Weltweit sind Zollbeamte angewiesen, Personen mit Gitarrentaschen als grundsätzlich verdächtig einzustufen.
Umweltbehörden der unterschiedlichen Länder geben Schulungen zur besseren Identifikation des Holzes.Man stelle sich vor, welch enorme Druckwelle dieser Sachverhalt vor sich hertreibt und wer davon alles betroffen ist: Bands, die auf Tour gehen und einen Fuhrpark an Gitarren mitführen, Studios, Händler, Clubs … Jeder, der eine Gitarre benutzt und in irgendeiner Weise damit Geld verdient, ist in der Beweispflicht. Juristisch gesehen degradiert diese Tatsache jeden Gitarren- Verkäufer auf die Seriösitätsstufe eines Heroin-Dealers. Der Fokus liegt nun auf der Musikindustrie und nimmt ungeahnte Ausmaße an. Die einzige Möglichkeit, sich zu schützen, besteht darin, sich von den Umweltbehörden eine Genehmigung für die Nutzung ausstellen zu lassen. Diese wird nur erteilt, wenn das Instrument sich bereits vor 1992 auf EU-Territorium befunden hat und man den sachgemäßen Kauf von seriös eingeführtem Holz dokumentieren kann. Wahrscheinlich wollen die Behörden auch noch wissen, ob man die ersten Saiten noch hat, und wenn nicht, ob diese sachgemäß entsorgt wurden …

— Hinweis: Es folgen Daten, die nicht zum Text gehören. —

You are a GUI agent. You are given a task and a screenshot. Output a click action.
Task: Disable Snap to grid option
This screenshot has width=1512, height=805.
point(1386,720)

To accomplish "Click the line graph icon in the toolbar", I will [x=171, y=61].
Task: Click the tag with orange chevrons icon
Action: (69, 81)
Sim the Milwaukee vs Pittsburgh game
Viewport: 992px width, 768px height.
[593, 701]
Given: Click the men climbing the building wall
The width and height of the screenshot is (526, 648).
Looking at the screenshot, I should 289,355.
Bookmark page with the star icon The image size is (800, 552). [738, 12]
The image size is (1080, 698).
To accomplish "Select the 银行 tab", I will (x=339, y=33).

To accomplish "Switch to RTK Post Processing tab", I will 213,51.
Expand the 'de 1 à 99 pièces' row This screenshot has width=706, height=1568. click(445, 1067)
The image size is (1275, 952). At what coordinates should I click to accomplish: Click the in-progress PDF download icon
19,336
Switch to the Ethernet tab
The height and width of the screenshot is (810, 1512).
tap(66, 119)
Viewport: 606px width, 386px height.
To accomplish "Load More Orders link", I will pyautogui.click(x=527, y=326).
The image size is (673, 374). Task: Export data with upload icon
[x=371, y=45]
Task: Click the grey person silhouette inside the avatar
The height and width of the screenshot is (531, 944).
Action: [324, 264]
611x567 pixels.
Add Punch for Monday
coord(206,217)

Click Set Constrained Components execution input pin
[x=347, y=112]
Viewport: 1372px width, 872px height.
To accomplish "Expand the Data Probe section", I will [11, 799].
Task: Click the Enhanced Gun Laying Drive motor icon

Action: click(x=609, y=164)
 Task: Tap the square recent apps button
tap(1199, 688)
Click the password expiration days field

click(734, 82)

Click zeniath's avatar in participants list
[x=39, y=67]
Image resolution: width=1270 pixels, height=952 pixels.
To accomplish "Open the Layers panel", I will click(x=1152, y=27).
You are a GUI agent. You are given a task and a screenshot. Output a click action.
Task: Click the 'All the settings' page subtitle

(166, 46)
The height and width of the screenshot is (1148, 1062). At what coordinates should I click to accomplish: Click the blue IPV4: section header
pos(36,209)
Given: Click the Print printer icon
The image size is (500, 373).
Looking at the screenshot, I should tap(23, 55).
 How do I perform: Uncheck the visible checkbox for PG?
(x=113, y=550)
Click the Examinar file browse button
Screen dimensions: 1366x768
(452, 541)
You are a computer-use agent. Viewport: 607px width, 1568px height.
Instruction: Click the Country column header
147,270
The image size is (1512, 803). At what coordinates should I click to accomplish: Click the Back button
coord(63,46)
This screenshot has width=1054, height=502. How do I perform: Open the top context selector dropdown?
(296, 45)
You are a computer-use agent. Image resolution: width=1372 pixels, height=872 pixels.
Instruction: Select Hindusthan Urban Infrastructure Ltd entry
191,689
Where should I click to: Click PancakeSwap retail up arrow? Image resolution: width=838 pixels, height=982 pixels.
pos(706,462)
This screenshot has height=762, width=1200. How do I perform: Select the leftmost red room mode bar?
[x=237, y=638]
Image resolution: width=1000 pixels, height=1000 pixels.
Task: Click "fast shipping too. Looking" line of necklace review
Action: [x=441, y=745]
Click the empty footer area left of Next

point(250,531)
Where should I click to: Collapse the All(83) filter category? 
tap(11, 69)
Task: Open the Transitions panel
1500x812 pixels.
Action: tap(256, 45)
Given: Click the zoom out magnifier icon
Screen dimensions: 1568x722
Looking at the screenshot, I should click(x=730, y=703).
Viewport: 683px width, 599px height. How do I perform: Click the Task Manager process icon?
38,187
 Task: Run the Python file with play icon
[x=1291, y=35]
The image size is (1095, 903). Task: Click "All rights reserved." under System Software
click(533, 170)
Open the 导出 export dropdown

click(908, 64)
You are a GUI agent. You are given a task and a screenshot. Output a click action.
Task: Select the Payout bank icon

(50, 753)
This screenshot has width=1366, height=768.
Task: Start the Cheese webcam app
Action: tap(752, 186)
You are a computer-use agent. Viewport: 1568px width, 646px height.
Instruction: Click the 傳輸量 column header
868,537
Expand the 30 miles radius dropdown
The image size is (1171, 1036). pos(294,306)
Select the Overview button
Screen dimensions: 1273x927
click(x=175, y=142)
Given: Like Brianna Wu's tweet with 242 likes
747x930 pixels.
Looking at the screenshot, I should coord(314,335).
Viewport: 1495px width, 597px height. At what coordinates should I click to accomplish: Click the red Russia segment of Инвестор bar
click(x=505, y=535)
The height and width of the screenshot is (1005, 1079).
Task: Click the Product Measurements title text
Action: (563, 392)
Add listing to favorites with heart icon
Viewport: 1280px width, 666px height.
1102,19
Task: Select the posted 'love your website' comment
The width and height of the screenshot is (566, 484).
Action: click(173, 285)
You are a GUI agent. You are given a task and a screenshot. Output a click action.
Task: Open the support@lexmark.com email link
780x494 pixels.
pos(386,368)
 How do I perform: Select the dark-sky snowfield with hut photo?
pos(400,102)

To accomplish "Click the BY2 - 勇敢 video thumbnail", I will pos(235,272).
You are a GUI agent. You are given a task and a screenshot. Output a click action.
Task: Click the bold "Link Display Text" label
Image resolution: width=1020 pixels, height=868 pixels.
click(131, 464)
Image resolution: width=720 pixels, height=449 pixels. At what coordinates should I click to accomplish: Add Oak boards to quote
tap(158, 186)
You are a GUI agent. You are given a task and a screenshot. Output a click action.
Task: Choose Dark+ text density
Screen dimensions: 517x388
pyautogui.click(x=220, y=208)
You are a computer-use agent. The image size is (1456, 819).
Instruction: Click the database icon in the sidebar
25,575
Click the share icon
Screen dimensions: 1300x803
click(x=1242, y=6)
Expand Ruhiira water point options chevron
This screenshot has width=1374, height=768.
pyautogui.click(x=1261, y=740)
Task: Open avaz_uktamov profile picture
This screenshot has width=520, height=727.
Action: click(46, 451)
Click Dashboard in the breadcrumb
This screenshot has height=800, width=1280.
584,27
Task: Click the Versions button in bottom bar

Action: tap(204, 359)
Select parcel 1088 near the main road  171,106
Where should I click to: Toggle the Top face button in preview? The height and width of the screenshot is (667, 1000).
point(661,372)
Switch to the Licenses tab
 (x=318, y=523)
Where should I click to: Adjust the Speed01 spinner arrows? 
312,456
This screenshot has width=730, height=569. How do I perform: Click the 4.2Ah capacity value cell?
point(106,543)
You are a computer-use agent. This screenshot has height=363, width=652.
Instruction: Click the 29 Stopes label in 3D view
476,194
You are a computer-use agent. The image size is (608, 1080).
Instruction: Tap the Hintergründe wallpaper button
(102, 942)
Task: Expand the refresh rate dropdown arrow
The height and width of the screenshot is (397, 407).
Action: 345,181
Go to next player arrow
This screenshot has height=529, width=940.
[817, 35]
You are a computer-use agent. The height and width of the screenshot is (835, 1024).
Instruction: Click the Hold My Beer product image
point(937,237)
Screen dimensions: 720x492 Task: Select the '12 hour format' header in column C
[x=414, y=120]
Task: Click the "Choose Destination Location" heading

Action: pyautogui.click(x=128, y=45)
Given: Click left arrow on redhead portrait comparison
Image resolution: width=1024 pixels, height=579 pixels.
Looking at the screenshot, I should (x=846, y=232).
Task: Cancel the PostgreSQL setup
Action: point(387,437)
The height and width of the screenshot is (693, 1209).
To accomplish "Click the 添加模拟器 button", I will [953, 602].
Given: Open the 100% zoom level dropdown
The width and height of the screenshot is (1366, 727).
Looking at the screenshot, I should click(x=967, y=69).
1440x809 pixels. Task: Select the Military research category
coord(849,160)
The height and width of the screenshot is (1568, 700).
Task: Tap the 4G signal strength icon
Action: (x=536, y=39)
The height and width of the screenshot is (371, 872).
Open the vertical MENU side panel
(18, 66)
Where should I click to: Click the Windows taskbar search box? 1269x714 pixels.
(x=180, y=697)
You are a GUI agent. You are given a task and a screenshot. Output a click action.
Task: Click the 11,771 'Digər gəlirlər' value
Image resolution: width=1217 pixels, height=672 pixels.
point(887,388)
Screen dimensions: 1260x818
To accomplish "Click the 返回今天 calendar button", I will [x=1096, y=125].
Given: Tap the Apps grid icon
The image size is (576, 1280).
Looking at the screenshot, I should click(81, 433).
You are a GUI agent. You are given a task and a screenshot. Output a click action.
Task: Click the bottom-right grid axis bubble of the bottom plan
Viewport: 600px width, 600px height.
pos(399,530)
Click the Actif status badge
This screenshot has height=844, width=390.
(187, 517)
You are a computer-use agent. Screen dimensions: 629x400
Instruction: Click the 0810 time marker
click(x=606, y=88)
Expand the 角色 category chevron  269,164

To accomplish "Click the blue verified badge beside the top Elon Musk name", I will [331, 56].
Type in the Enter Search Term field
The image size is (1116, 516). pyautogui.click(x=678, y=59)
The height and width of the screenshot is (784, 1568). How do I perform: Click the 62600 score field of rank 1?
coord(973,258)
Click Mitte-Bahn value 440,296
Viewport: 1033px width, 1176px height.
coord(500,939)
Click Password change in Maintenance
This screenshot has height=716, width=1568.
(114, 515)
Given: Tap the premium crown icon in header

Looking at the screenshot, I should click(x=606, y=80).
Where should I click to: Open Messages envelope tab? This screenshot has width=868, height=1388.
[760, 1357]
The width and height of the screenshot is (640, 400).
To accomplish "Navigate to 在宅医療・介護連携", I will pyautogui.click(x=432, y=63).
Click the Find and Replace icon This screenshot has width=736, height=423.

Natürlich müssen seltene Arten geschützt werden – trotzdem fragt man sich, wo denn die anderen 95% des Gesamtbestandes hingegangen sind, und ob diese Schikane die Bäume wirklich wieder wachsen lässt. Es geht hier nicht um irgendeinen hässlichen Eierbecher aus seltenem Tropenholz, sondern um wunderschöne alte Gitarren, Schmuckstücke, perfekte Handwerksarbeiten, wohlklingende Relikte. Meinem Verständnis nach ist das Kulturgut!